Tue Nov 30 2021

How to optimize Spark's performance and reduce the cost of AWS Glue?

VodafoneZiggo and Xomnia are working together on a variety of projects that aim to reduce the operational costs of the network, identify problems in the network before they occur, and keeping VodafoneZiggo's customers satisfied. For this purpose, multiple analytics and machine learning workflows are running and processing significant amounts of data daily. Aju Jose, Big Data Engineer at VodafoneZiggo, and Andrey Kudryavets, Lead Data Engineer at Xomnia, took the initiative to optimize the most resource-consuming workflow in the setup.

AWS Glue, a managed serverless ETL service provided by Amazon Web Services, was piloted as an alternative to EMR for running Spark jobs in VodafoneZiggo. AWS Glue helps teams achieve a shorter time-to-market for new products and minimize the support efforts needed for products already built. These benefits don’t come for free, and the service implies higher infrastructure costs. As a part of the pilot, we were interested in checking whether we can bring the costs down.

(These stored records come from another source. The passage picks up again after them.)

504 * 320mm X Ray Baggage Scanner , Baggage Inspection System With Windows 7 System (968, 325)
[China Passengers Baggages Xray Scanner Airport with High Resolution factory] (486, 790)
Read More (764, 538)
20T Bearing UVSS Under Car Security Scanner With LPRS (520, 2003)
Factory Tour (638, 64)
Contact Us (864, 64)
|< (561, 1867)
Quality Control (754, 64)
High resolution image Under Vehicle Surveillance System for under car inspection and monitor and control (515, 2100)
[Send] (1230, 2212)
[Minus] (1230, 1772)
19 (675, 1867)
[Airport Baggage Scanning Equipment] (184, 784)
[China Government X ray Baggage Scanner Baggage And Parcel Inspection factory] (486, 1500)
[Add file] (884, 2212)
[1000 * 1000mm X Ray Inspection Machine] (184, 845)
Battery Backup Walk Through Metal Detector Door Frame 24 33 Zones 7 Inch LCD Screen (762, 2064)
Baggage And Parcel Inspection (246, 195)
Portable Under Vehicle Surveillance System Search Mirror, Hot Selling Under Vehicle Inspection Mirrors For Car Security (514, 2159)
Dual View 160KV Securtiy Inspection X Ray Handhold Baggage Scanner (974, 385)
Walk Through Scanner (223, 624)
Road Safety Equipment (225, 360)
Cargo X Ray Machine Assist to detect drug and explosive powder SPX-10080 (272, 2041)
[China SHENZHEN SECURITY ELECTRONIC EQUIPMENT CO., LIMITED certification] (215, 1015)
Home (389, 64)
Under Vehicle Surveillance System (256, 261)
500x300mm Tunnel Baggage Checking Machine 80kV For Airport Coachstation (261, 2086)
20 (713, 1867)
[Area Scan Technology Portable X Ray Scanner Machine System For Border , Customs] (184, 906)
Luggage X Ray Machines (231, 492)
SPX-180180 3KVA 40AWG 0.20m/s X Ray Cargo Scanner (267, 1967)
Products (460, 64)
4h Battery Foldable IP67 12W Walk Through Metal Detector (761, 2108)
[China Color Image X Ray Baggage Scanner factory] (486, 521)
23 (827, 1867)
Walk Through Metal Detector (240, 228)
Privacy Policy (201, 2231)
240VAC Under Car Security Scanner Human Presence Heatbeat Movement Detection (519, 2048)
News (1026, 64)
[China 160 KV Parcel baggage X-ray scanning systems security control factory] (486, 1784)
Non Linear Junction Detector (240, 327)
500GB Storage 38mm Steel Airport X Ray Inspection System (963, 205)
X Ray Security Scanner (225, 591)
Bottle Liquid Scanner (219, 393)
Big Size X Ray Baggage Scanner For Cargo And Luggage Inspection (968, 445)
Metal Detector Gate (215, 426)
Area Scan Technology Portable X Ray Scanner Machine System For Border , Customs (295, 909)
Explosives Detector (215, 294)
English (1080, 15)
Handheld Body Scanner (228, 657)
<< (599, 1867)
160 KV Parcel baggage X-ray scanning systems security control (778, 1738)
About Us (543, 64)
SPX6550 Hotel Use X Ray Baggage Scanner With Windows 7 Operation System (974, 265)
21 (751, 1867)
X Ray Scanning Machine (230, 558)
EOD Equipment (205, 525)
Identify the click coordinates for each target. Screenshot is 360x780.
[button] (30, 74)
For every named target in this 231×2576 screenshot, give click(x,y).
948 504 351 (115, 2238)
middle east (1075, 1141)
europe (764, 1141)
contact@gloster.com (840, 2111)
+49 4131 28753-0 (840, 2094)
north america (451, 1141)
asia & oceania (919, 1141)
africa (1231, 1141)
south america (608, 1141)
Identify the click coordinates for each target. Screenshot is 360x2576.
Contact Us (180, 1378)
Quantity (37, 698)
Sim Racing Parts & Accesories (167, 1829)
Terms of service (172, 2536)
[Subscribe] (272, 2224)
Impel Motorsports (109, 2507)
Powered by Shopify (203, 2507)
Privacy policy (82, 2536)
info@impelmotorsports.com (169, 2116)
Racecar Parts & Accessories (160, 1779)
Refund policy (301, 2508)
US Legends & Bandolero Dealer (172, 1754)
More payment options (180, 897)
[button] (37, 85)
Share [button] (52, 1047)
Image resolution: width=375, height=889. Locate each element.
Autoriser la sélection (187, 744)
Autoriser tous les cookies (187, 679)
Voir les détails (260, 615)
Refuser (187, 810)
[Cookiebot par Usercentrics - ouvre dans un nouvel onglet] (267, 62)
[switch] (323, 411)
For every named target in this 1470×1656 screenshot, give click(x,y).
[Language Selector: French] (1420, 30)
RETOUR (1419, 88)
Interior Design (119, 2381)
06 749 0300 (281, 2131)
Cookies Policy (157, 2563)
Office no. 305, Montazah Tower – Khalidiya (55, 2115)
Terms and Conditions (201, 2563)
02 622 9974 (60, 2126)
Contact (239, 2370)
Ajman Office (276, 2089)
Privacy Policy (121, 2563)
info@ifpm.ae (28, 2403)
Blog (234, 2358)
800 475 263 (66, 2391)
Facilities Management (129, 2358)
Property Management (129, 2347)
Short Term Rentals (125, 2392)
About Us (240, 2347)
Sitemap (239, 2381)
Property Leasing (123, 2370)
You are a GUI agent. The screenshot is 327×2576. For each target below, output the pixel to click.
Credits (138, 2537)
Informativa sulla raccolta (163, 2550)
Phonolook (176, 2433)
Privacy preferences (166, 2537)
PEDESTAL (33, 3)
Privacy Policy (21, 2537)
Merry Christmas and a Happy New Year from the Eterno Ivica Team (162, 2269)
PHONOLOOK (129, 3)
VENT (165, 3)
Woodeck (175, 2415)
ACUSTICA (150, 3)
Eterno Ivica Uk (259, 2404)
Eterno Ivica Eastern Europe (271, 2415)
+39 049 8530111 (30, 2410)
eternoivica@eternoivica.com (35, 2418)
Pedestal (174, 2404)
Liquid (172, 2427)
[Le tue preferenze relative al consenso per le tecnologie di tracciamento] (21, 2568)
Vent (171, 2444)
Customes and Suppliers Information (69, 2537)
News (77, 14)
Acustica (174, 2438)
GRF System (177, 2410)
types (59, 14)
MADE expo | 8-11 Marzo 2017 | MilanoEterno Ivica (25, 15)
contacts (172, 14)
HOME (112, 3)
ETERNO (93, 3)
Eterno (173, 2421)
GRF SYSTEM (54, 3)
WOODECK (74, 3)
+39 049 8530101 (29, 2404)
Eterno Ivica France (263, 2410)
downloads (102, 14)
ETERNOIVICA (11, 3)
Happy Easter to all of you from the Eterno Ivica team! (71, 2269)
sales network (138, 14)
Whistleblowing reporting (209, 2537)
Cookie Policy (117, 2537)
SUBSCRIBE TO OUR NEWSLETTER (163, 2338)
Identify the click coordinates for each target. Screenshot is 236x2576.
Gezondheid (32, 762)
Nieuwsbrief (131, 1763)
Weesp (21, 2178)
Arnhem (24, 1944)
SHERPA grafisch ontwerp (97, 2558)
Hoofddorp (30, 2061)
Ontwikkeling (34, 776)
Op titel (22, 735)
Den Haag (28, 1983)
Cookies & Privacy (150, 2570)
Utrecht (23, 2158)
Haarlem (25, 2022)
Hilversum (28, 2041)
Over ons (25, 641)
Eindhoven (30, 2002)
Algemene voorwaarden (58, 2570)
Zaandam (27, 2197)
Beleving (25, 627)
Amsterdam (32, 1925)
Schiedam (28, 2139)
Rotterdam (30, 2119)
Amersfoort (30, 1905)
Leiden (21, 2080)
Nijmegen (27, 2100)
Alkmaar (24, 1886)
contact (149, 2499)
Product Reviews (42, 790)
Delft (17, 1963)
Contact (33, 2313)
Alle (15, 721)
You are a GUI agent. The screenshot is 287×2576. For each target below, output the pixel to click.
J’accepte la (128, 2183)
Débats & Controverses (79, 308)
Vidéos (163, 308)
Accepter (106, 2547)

In the blog below, we’ll show how deliberate optimization can save you up to 83% of resources when running Glue workflows. We will talk about optimization of physical plans, fighting stale partitions, and addressing bottlenecks in performance. As a bonus, we touch upon what happens when whole stage code generation fails.

Where to start with optimizing Spark?

Let's start by setting up the stage for our case. The resource-consuming job we picked for optimization includes many profound statistical data science transformations, and prepares a dataset for further consumption by other workflows that perform feature engineering and machine learning. It used all the default configurations provided by AWS Glue and Spark. It took more than 100 standard executors and more than 4 hours to process the data.

When it comes down to Spark performance, we always start with the low-hanging fruits. The execution plan is the main source of those. It can be obtained by calling the explain function on a dataframe. As is known, Spark translates instructions from Python, Scala, or other programming interfaces into a plan of processing. If one uses a dataframe or dataset API, the execution plan is additionally optimized by the Catalyst module. We will not dive into the details of implementation since there is plenty of material about it on the web (for example, on medium).

After all the optimizations that are done by the respected community of Spark developers, the execution plan usually looks quite decent without any additional work. Thus, we were looking for places where Spark couldn’t understand our logic or data. There we could give it a hint to use one or another optimization.

How to ensure that Spark reads less data?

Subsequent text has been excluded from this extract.